When I was a little girl, there was a popular board game called “Mystery Date.” The object of this game was for girls to play to win the best date. In today’s world the game is sexist and put the young girls focus on “winning” the best man instead of trying to be their best self. As antiquated as that sounds, we now have online dating which feels really similar to that old game sometimes.
A number of years ago, I was talked into trying online dating. My first reaction after I entered my profile on the site was amazement. I never actually saw a profile that said, “I like pina coladas and taking walks in the rain,” but they might as well have. Everyone was trying too hard to present their perfect selves and it just didn’t feel natural to me. What in the Hell was I doing there?
I was confused by the rules. To date online you have to learn a whole new glossary of terms. What is a “Like”? Or a “Wink”? What does “Favorite” mean? How do I know I’m swiping in the right direction? It was terribly confusing and I felt like I’d entered some parallel Universe without realizing it.
The longer I was on the site, the more I understood how the system worked and the weirder it got. I will admit it was really flattering once I started hearing from the men on the website, but the flattery soon degraded to a perverse fascination. It didn’t take long for me to wonder if the profiles the men were posting were jokes I wasn’t getting.
It started with the password names a small number of the men were giving themselves. Some of them were flat out amusing, but I’m not sure how they made it past the supposed website censors. One that kept showing up on my profile was “Horny Rusty.” Then there was the man who had “Endowed” as part of his online name. Really? I couldn’t help but wonder if this shit ever really worked for them.
Even more entertaining were the number of bizarre profile pictures: I remember one guy was wearing Civil War re-enactment gear. I realize that you want to be different to stand out, but that one was amazing to me. More frequently, the pictures posted were bathroom selfies. Those were the men who needed a little more originality. Another phenomenon I saw were the pictures where the man had cropped someone else out of the picture, but you could still see the feminine hand draped over their shoulder. That is not particularly enticing to me or any other woman I know.

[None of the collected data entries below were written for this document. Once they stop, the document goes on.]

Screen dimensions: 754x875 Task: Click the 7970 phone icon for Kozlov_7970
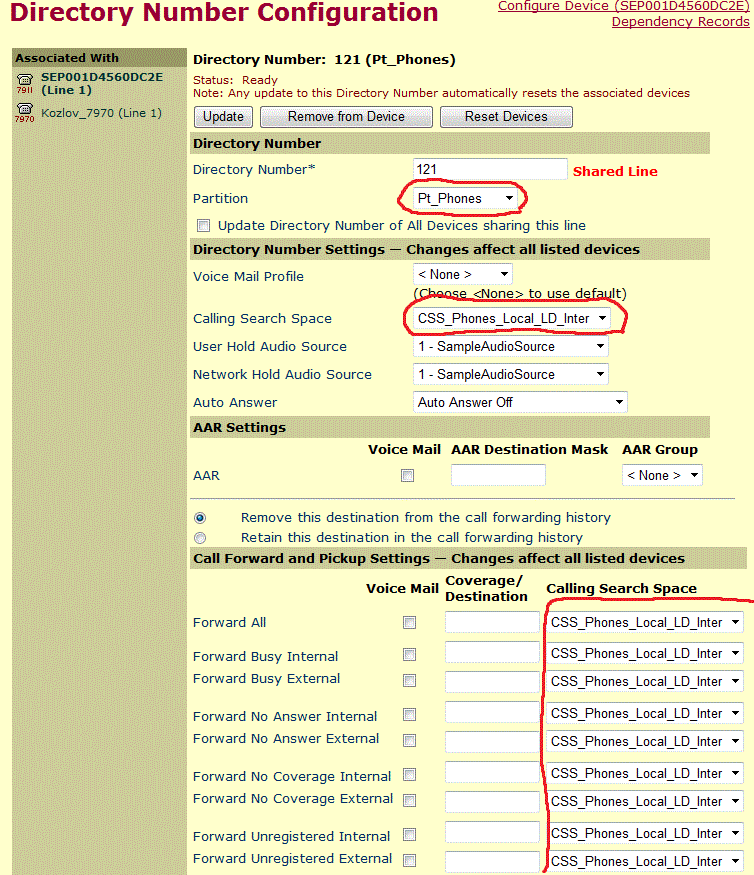25,113
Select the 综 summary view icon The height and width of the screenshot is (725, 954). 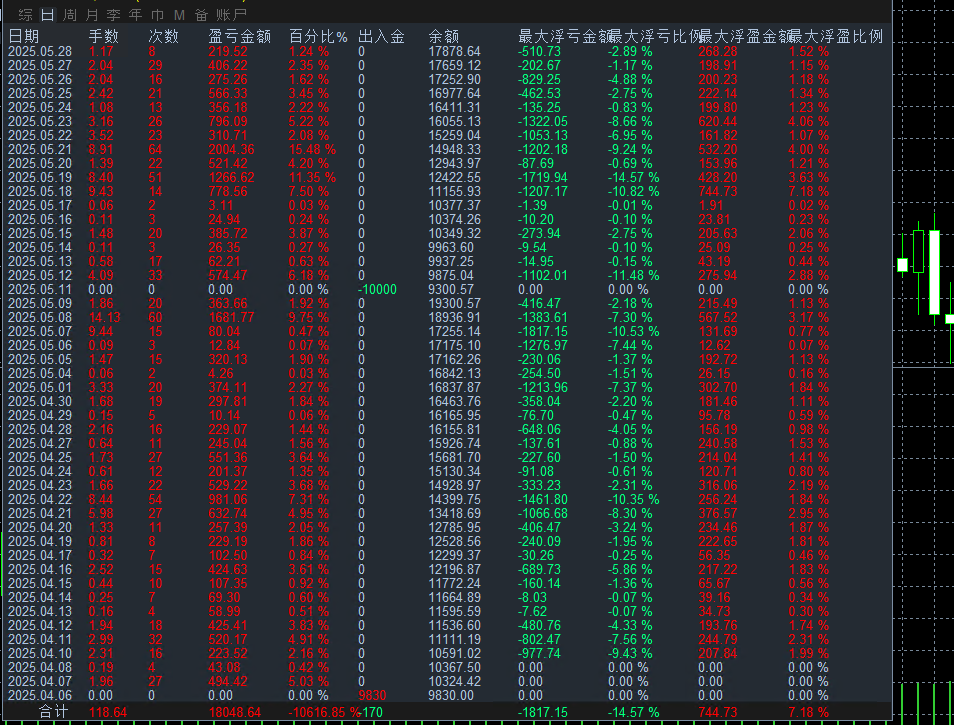25,14
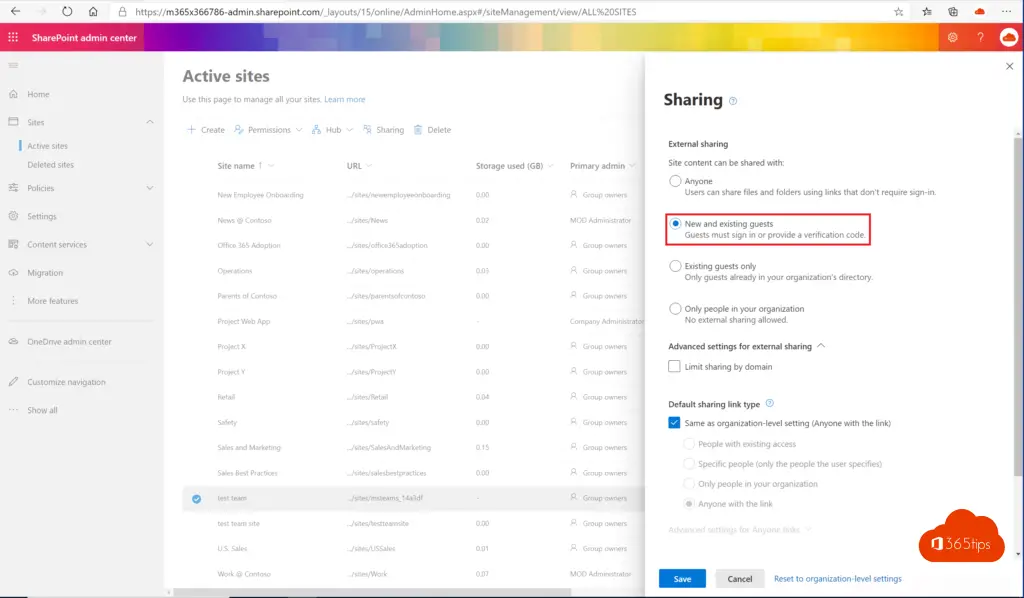Screen dimensions: 1024x598
Task: Select Existing guests only option
Action: (676, 267)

There were plenty of bizarre behaviors that I saw consistently while I was online:
There were the men who would use a friends dating site to reach out. I understand that online dating can cost you some money, but the message you send when you won’t pay for your own site isn’t necessarily a positive message.
There were men who would reach out and tell you they were leaving the site that day and needed to hear back from me immediately. I especially loved the ones who said they knew we were the perfect match based entirely on my profile.
There were the men who would reach out with an email or like and then take down their profile, within 30 minutes. This happened so many times I lost count.
Then, there was the “To Hell with it,” approach. More than once a man would just lay it on the line: “I just want a sexual relationship so let’s throw the pretense of dating out the window.” I admired their honesty, but no thank you.
It always felt strange when I would see exes on the website. Fortunately, a friend had told me about seeing her ex-husband on an online dating site. I do have to admit reading an ex’s profile was pretty amusing. I rarely recognized the person in the profile description as the person I had actually dated.
In my experience, there seems to be about a 2-week period when a man is capable of bringing his best game. Then, gradually, they drift into less appealing behavior. What I don’t understand is why would you bring a level of game that you can’t sustain? I’ve literally told men not to spoil me with behavior they don’t intend to maintain. I want the real them from the get-go.
One of my biggest problems was with men who were “pursue, pursue, pursue,” and then turned around and fled once I responded with any degree of interest. I understand men have the hunter mentality, it’s been well documented, but how consistently this happened was pretty mind blowing. In talking with my female friends, I found out this phenomenon would occur no matter how soon the man felt he had “conquered” the woman. Friends who slept with men on the first date have had it happen to them and friends who waited for months had it happen to them.
After my one short-lived experiment with living a real-life Mystery Date game, I have no interest in ever signing up for another round. My life is full, I am happy, and there are days it’s a struggle for me to live with a cat, much less another human. I wonder if the gaming industry will ever come out with a game celebrating single, successful women. Now that’s a game I’d like to play.